Algorithms in digital media and their influence on opinion formation
Background and central aspects of the topic
Online media – which have been used by more and more people in recent years to get informed on important societal topics – are a major source of political information and serve as a basis for opinion formation. In this context, just like Internet portals and social networks, search engines nowadays are an integral part of the everyday media use of many people.
The functioning of digital media is characterised by algorithms. Thus, for example, algorithms decide which websites are considered to be relevant for a search query and in which order the results will be presented. Based on data concerning media use, they determine which selection of messages (and ads) will be displayed for a user and when it will be displayed. This is how algorithms can have an influence on opinion formation.

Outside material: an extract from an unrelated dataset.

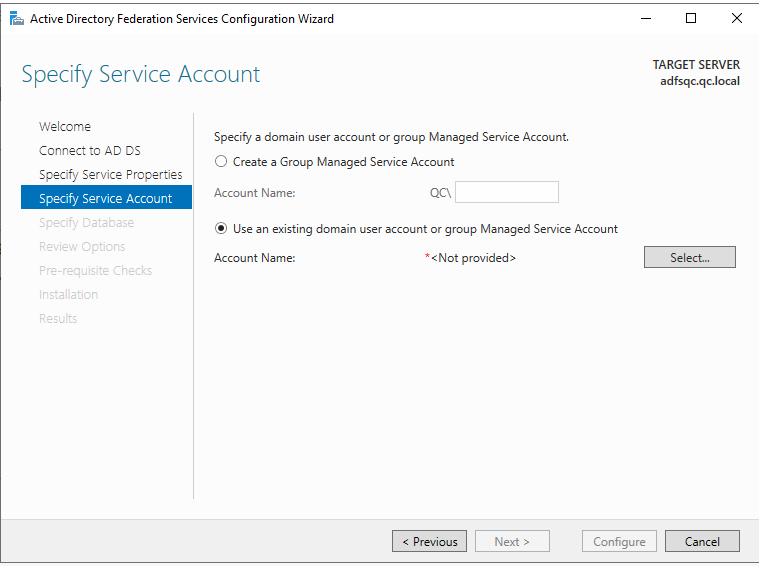Go back with the Previous button
The image size is (759, 566).
point(429,542)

However, not only social media, but also conventional media coverage is increasingly characterised by algorithms. Journalists – just like further stakeholders who contribute to opinion formation – are supported by algorithms when it comes to key tasks such as research, weighting and selection of information or the production and distribution of articles etc. Machine-generated messages are still limited to areas for which standardised data (e. g. sports tables, company reports) are available. In view of the rapid development of machine learning algorithms, however, an extension to other areas is to be expected.
The use of algorithms also is intended to explore preferences of the recipients: Thus, for example, the Washington Post or the US news portal Upworthy show test persons different versions of their articles prior to publication. A software then determines which combination of titles, images and text modules are accepted best by the readers.

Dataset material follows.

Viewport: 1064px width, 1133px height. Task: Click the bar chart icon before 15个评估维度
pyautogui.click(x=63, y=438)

It has to be assumed that algorithms will play an increasingly important role for opinion formation. On the one hand, their use enables media consumers to access a wide range of information and (even political) statements more easily compared to pre-digital media. On the other hand, there is a risk of opinion formation being influenced or even manipulated by algorithmic mechanisms that very often are not clearly identifiable (e. g. the Facebook news feed algorithm or search engine ranking).
In recent years, the interaction between algorithms and digital media has moved into the focus of attention – first among experts, but increasingly in the mass media as well. In this context, i. a. the following questions are being discussed: Which content is displayed for people using Facebook and which lists of results are displayed in a Google search? How do media providers make use of the new opportunities e. g. for prioritising and creating media reports? What is the significance of algorithmically supported media services for opinion formation or generating (political) awareness? Do fake news, hate comments or »filter bubbles« have an impact on democratic decisions?

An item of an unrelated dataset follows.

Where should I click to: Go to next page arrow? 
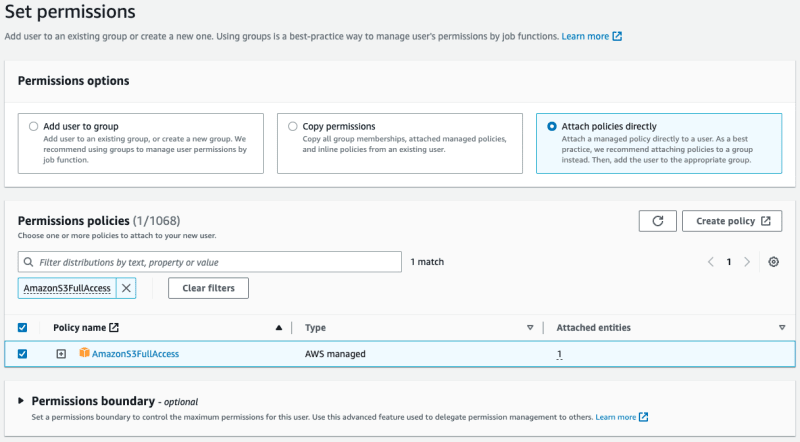tap(747, 262)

Nevertheless, in 2016, an interdisciplinary team of scientists outlined in the scientific journal »Nature« that there are still too few analyses regarding the (possible) impacts of using algorithms on social, cultural and political areas. Civil society initiatives call for at least a better transparency and (if necessary) control of algorithms.
Objectives and approach
The TAB project shall approach the complex topic from two directions: The dynamic developments characterised by algorithms shall be discussed with regard to both conventional and social media. Influences on opinion formation shall be focused on. Literature analyses with regard to the technical basics and the use of algorithms in digital media, scientific discussion and potential political instruments shall serve as a starting point. The public debate on these issues shall be reflected by an analysis of contributions in the press and in broadcasting. Interviews with experts from science and practice shall complement the approach.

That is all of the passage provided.